Dalam konteks hubungan antarumat beragama, toleransi bermakna membiarkan situasi tetap tenang dan rukun, sehingga setiap orang dapat menjalankan ibadah atau ajaran agamanya masing-masing tanpa disertai konflik. Prinsip serupa sesungguhnya juga berlaku di internal umat suatu agama. Perbedaan antarmazhab, umpamanya, seyogianya dihadapi dengan penuh toleransi agar tidak menjurus pada kekerasan.

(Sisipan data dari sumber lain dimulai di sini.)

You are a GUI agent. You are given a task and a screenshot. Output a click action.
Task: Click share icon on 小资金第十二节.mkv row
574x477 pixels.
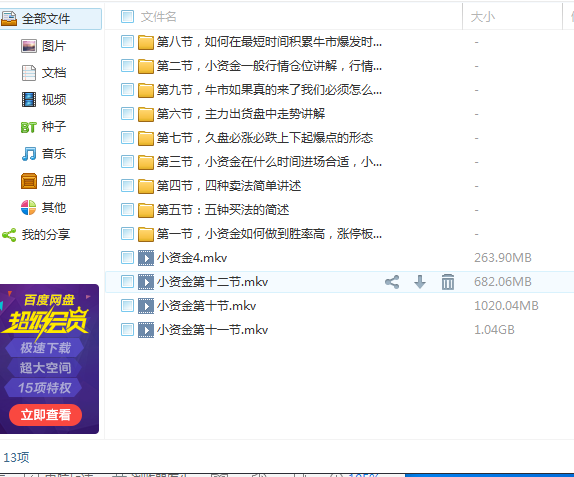(392, 282)
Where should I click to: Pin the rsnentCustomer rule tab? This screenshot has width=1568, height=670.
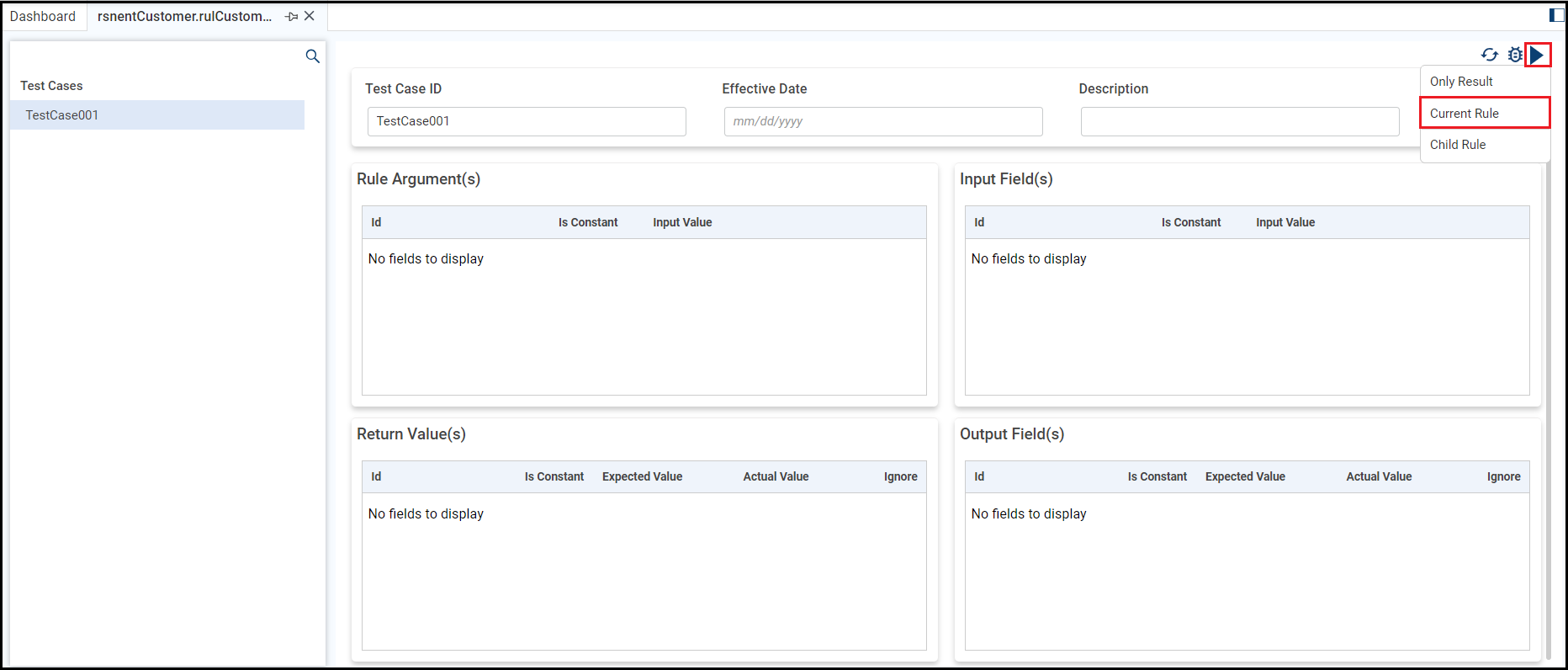pyautogui.click(x=291, y=17)
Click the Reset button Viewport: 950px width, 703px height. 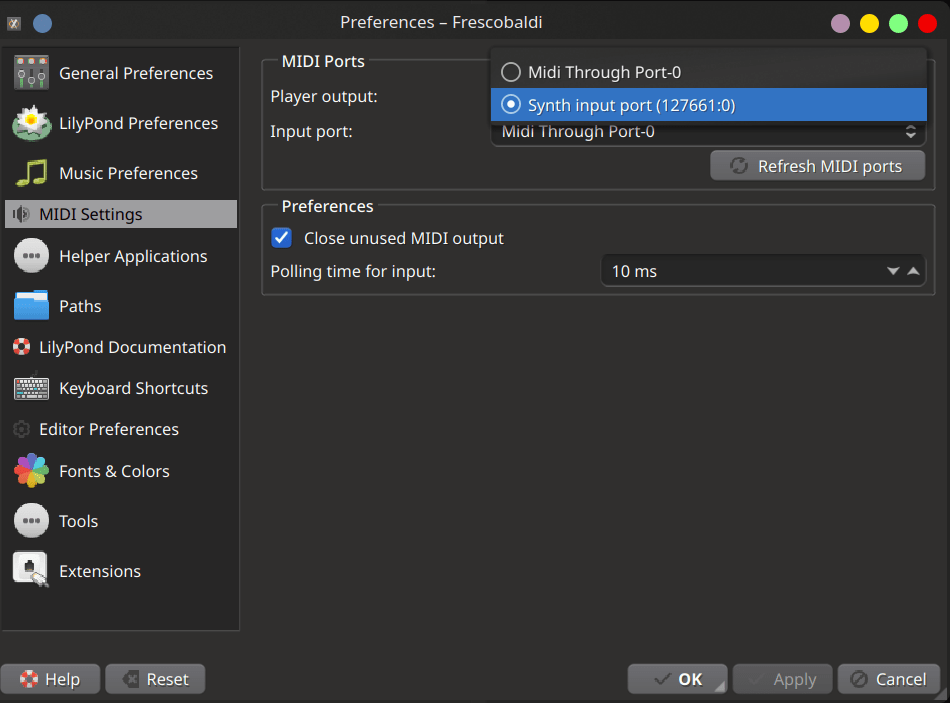click(x=155, y=679)
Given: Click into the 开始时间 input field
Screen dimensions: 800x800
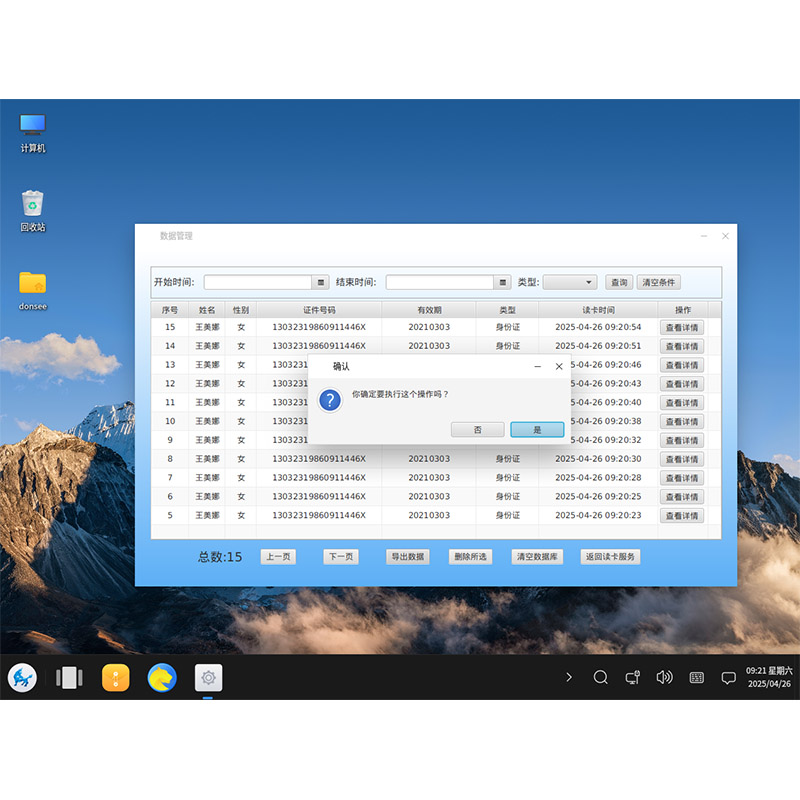Looking at the screenshot, I should click(258, 283).

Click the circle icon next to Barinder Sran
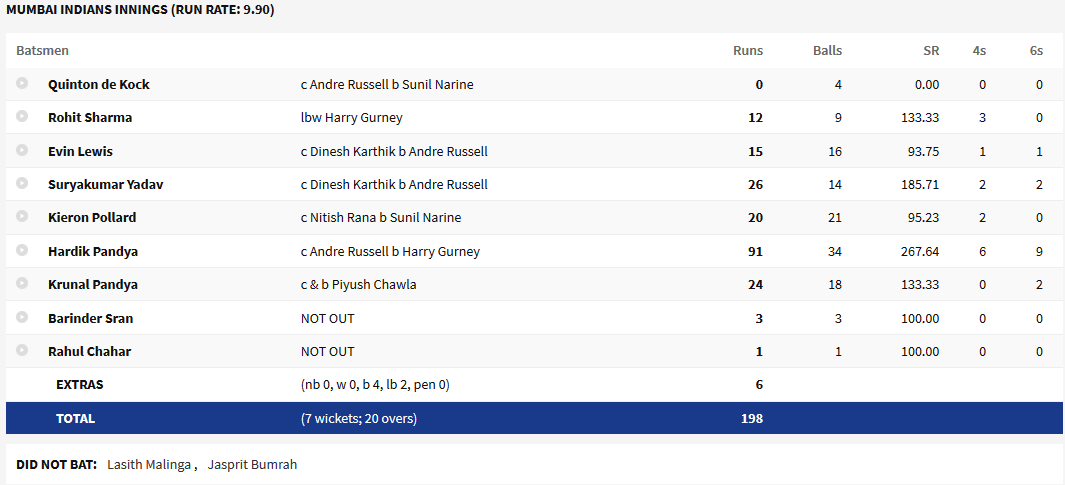click(22, 318)
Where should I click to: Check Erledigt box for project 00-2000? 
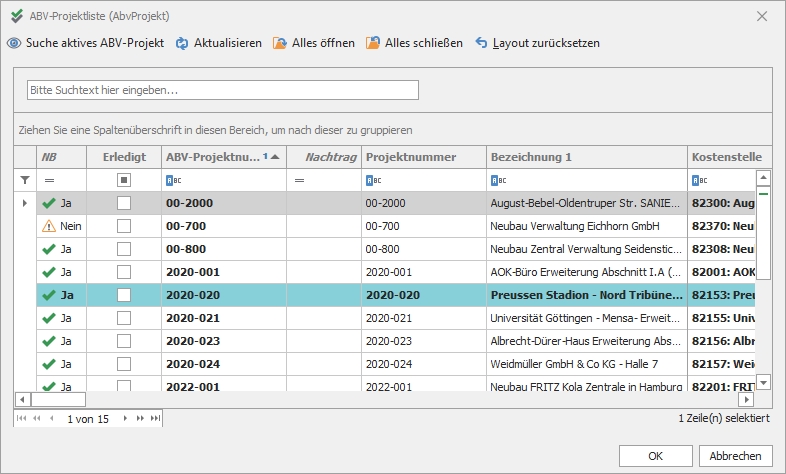click(124, 203)
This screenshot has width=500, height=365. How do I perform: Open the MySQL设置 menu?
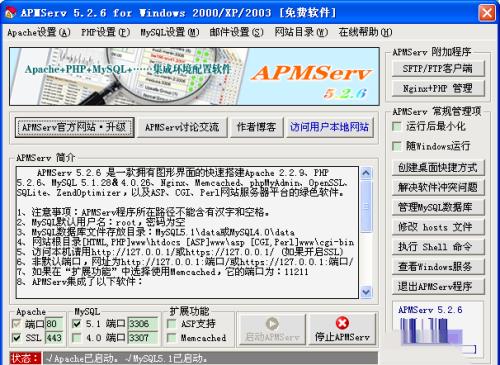click(x=170, y=32)
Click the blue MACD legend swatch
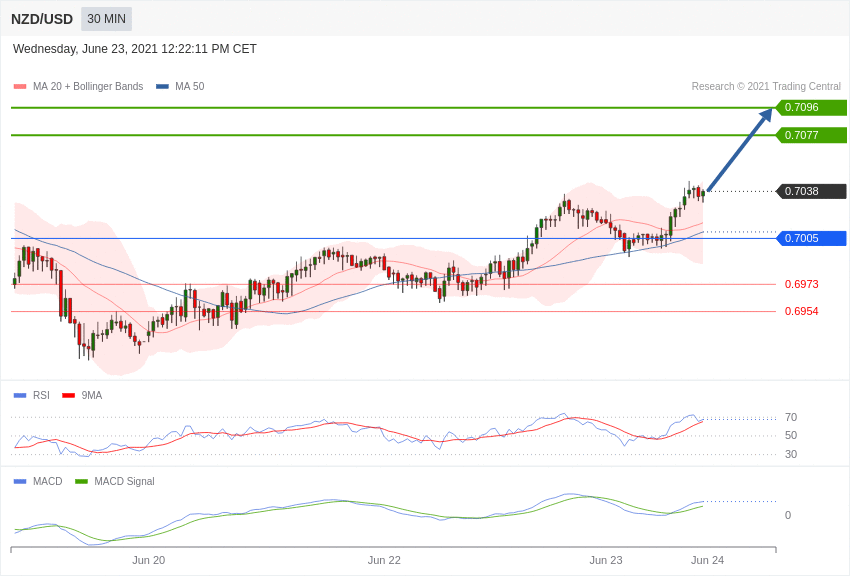The height and width of the screenshot is (576, 850). (20, 482)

Toleransi mengandaikan kemajemukan di tengah masyarakat. Alquran telah mengisyaratkan adanya kuasa Allah SWT di balik fakta tersebut. Misalnya, surah Yunus ayat 99 yang artinya, Dan jikalau Tuhanmu menghendaki, tentulah beriman semua orang yang di muka bumi seluruhnya. Maka apakah kamu (hendak) memaksa manusia su paya mereka menjadi orang-orang yang beriman semuanya? Maka dari itu, tidak ada gunanya memaksakan penyeragaman (homogenisasi) karena keberagaman justru merupakan sunatullah yang sepatutnya disyukuri.

Sepanjang sejarah, sikap toleran sudah mewarnai hubungan antara kaum Muslimin dan non-Muslim. Pembebasan Makkah merupakan contoh penting tentang pengutamaan prinsip tenggang rasa, bahkan ketika orang Islam sedang berjaya.